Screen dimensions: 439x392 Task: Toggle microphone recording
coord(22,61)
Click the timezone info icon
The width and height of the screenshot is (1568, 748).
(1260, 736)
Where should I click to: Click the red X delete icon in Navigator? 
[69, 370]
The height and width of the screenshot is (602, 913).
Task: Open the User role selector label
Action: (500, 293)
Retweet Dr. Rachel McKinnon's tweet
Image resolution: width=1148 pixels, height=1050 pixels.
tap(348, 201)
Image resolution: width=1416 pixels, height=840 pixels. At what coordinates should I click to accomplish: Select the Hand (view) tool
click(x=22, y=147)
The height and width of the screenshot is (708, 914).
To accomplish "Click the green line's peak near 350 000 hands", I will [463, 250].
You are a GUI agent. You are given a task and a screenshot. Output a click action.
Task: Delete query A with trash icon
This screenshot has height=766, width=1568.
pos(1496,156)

Exercise task:
Which lines of the data above contain the word "accomplish" with matching case? List each of those lines in full.

Exercise output:
Image resolution: width=1416 pixels, height=840 pixels. At what coordinates should I click to accomplish: Select the Hand (view) tool
To accomplish "Click the green line's peak near 350 000 hands", I will [463, 250].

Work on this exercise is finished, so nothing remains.